Prevent a Compromise¶
Egress filtering can prevent a compromise in some circumstances. Some exploits and worms require outbound access to succeed. An older but good example of this is the Code Red worm from 2001. The exploit caused affected systems to pull an executable file via TFTP (Trivial File Transfer Protocol) and then execute it. A web server almost certainly does not need to use the TFTP protocol, and blocking TFTP via egress filtering prevented infection with Code Red even on unpatched servers. This is largely only useful for stopping completely automated attacks and worms as a real human attacker will find any holes that exist in egress filtering and use them to their advantage. Again, the correct solution to prevent such a compromise is to fix the network vulnerabilities used as an attack vector, however egress filtering can help.
Prevent IP Spoofing¶
This is a commonly cited reason for employing egress filtering, but pfSense automatically blocks spoofed traffic via pf’s antispoof functionality, so it isn’t applicable here. Preventing IP Spoofing means that malicious clients cannot send traffic with obviously falsified source addresses.
Prevent Information Leaks¶
Certain protocols should never be allowed to leave a local network. Specific examples of such protocols vary from one environment to another, but a few common examples are:
- Microsoft RPC (Remote Procedure Call) on TCP port 135
- NetBIOS on TCP and UDP ports 137 through 139
- SMB/CIFS (Server Message Block/Common Internet File System) on TCP and UDP port 445.

Data listing
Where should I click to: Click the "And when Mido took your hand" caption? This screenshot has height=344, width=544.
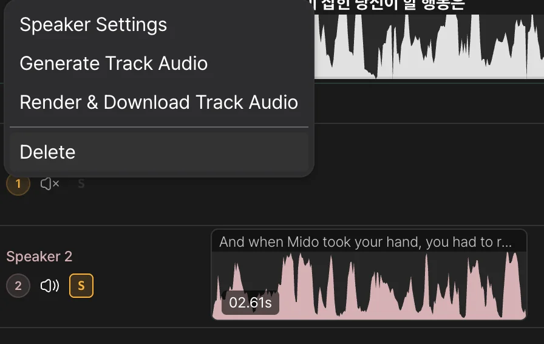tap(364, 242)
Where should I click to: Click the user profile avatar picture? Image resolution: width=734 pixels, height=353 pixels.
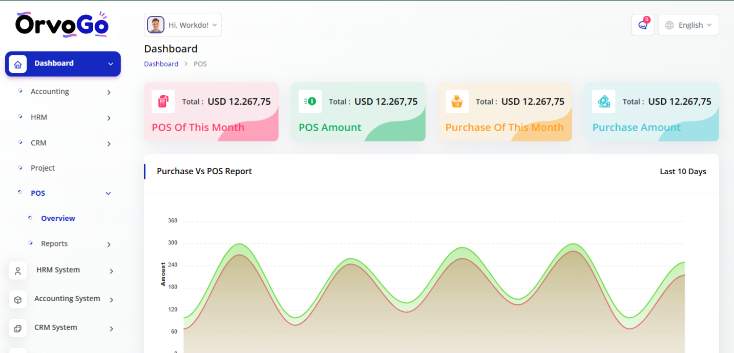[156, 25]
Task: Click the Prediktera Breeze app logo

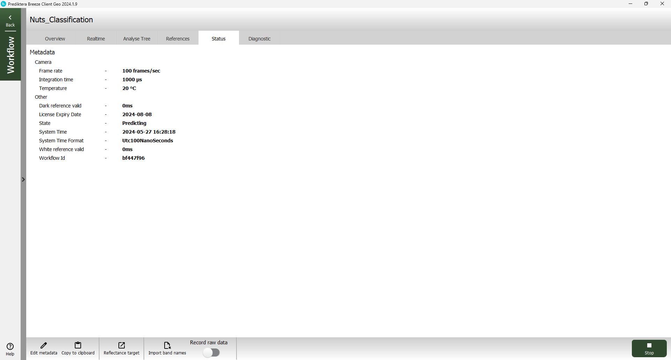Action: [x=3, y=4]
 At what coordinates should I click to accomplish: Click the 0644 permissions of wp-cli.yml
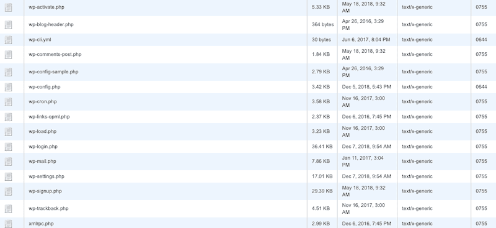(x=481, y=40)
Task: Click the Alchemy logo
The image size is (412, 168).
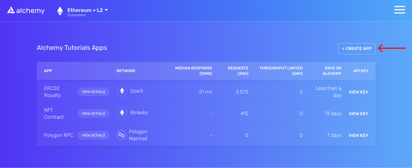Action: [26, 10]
...
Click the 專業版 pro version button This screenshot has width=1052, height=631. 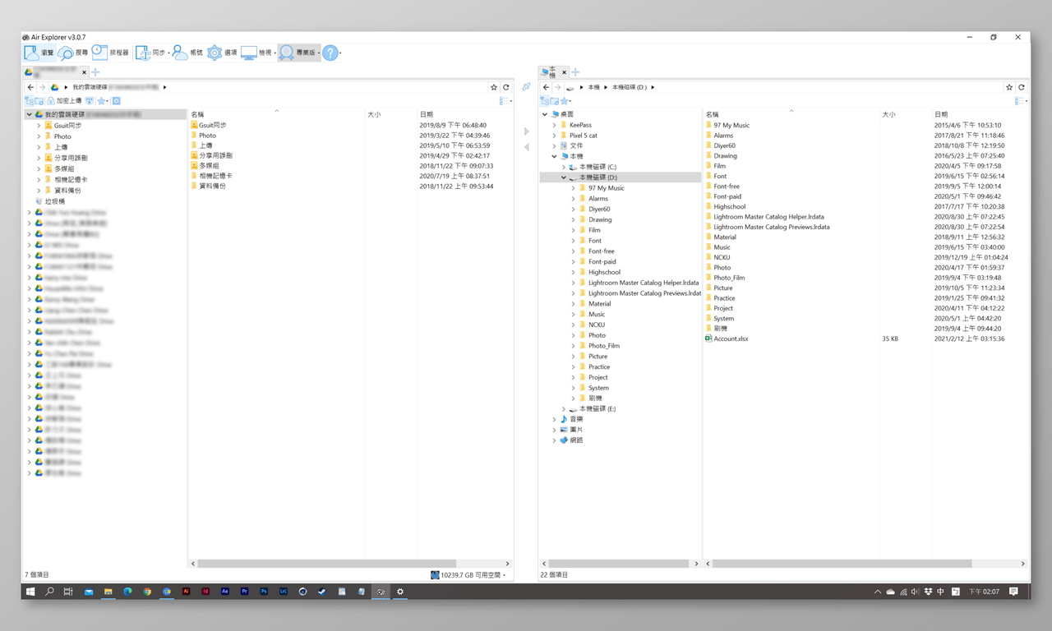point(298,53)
---
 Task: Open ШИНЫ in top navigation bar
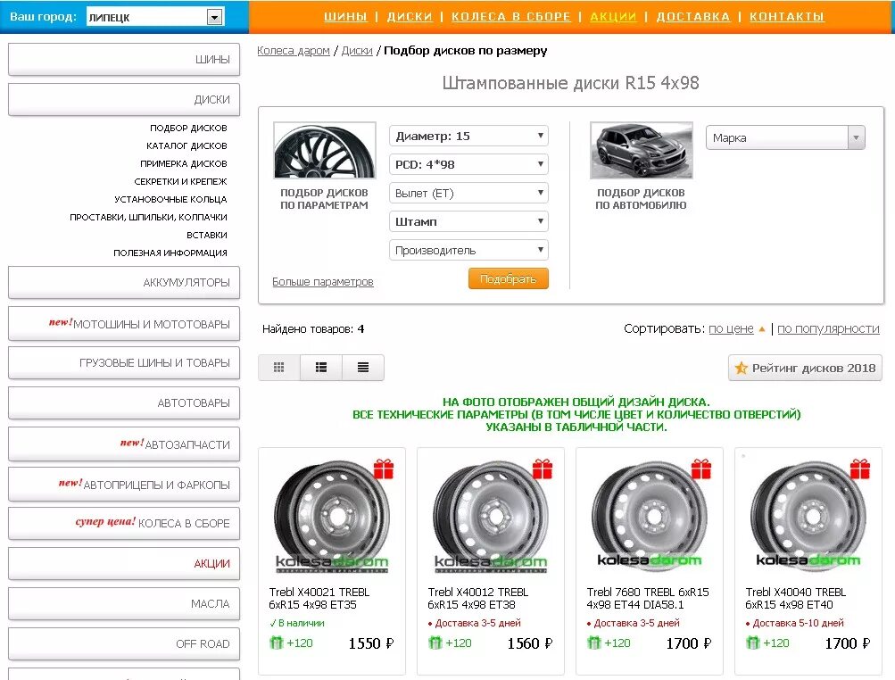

Exercise goal
Please list each protocol that the egress filtering text above gives as an example of one that should never be allowed to leave a local network, along with its ports.

Answer space
- Microsoft RPC (Remote Procedure Call): TCP port 135
- NetBIOS: TCP and UDP ports 137 through 139
- SMB/CIFS (Server Message Block/Common Internet File System): TCP and UDP port 445